This collection of 30 patches and decals, designed by Ben Noe for Expedition Souvenirs, are not only spot-on beautiful, they offer a great lesson in how to design for the medium. If you’ve ever designed artwork that will be stitched, you know how vexing the decision-making process can be.
I asked Ben if he had any pointers for designing an embroidered patch and he shared these:
“First, because of the size and nature of embroidery thread, you have to accept the fact that only so much detail is possible. The smaller your details, the less legible they become. Also, gradients and subtle shifts in color do not render very well in embroidery. Therefore, it’s best to design using bolder, thicker, simplified lines and shapes, and a limited color palette with significant contrast between colors.

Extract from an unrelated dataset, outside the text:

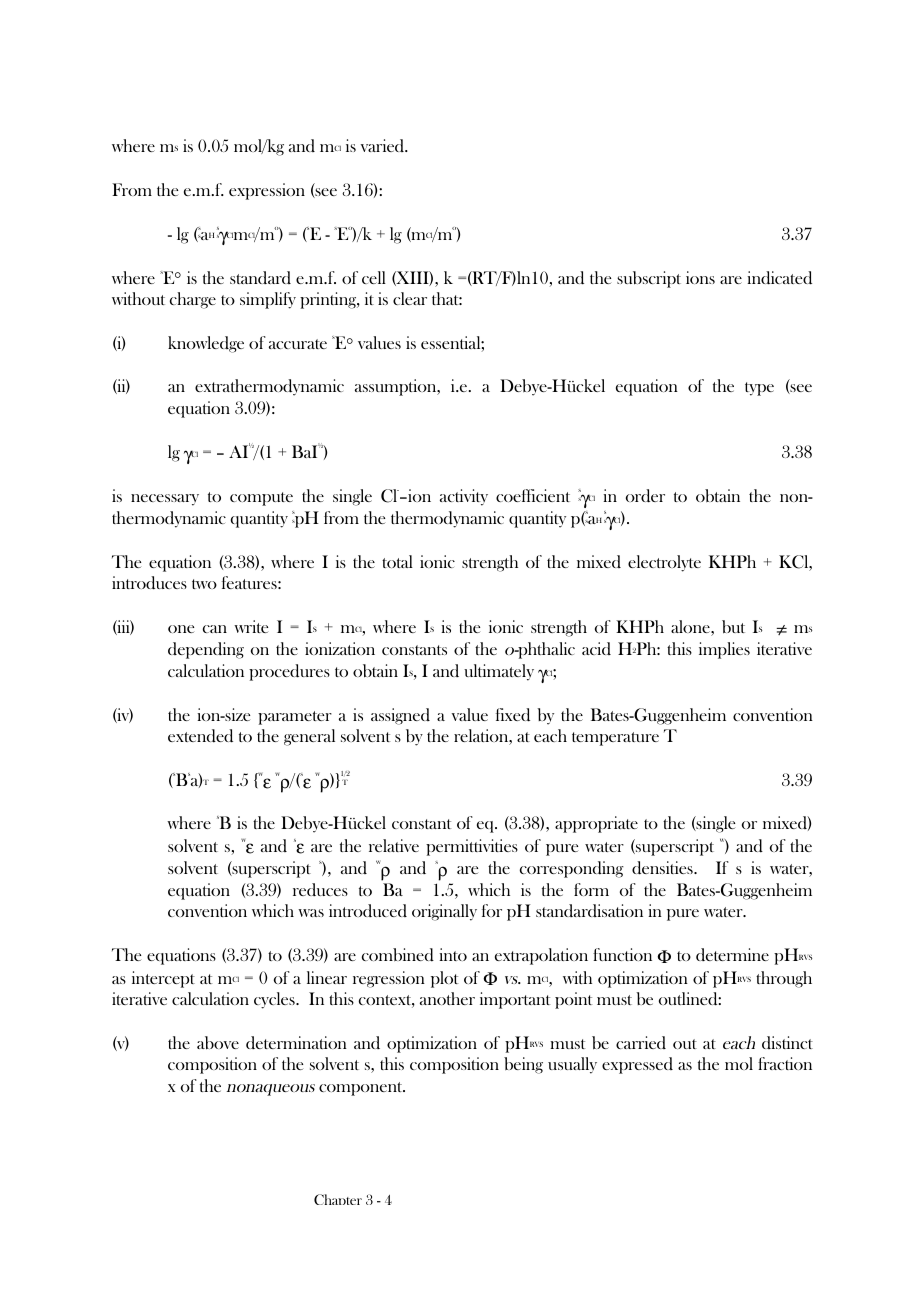  I want to click on assumption, so click(397, 387).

“Finally,” he tells us, “Unless you’ve been blessed with your own embroidery equipment, chances are you’ll need to use an embroidery vendor to get your designs produced. Communication between you and your vendor is key, especially when it comes to selecting the right thread colors.”

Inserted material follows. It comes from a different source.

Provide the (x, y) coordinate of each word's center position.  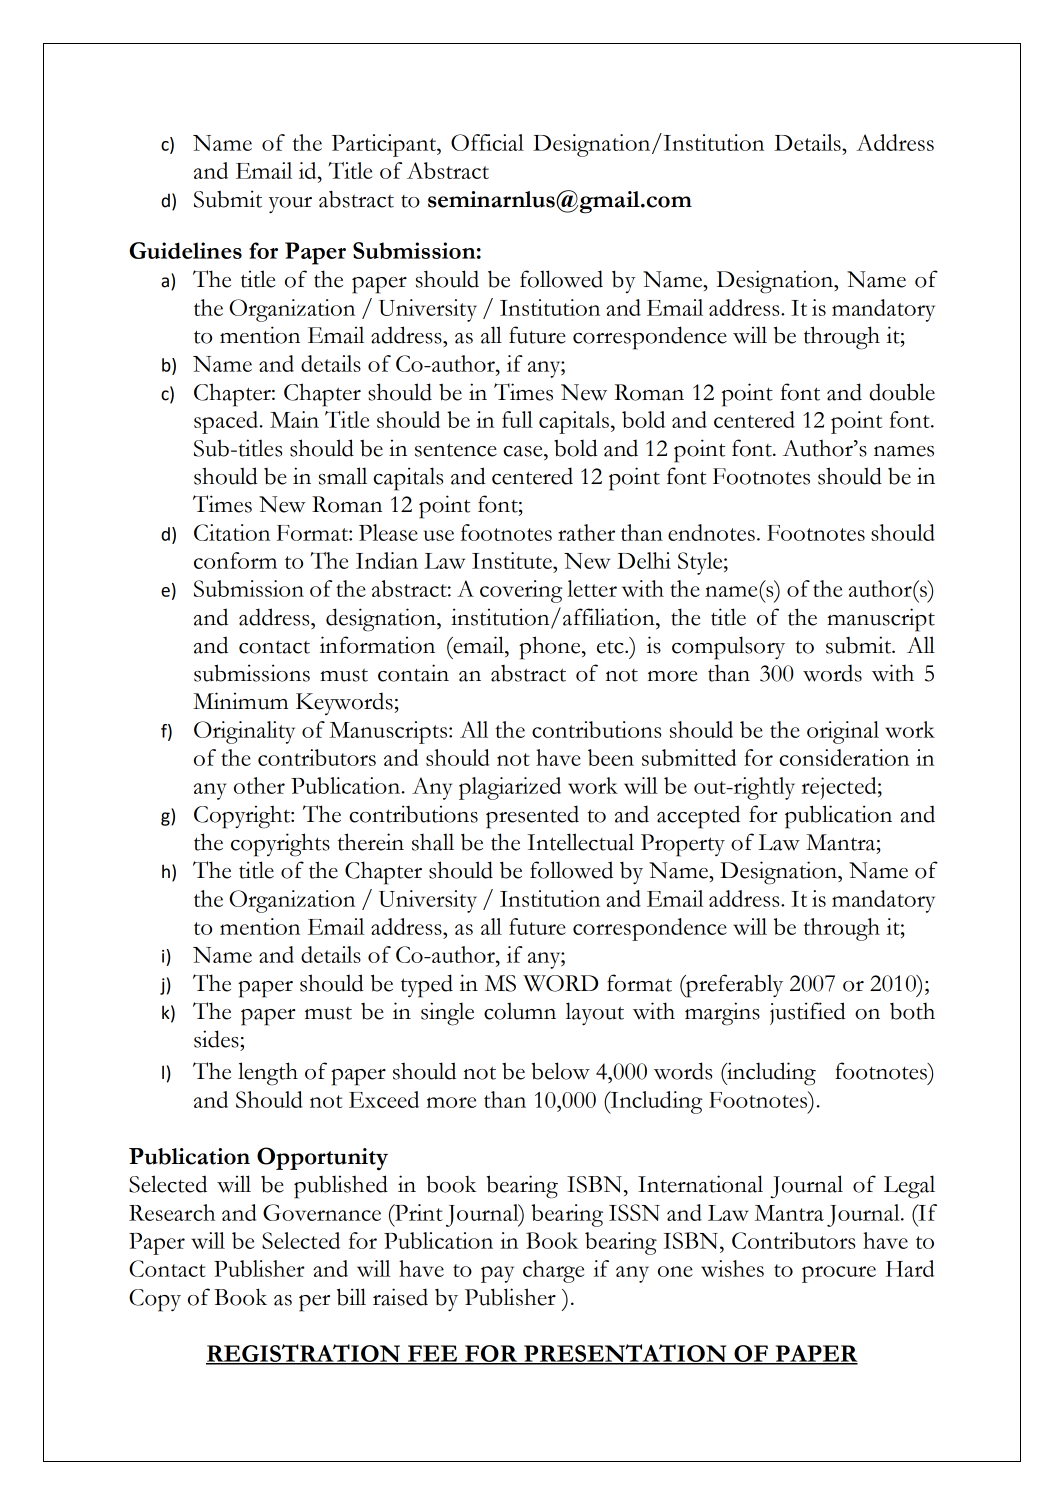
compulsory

Note too that Noe uses quite a few different typefaces in heavy to light weights and manages to choose faces that remain quite readable. I also suggest you study the decal to patch comparison I created below. It was useful to me to see how the print colors translate to thread colors and how the illustration shapes render from print to patch.
Great compositions, deft use of typography, and bright, fresh color palettes—can’t beat that.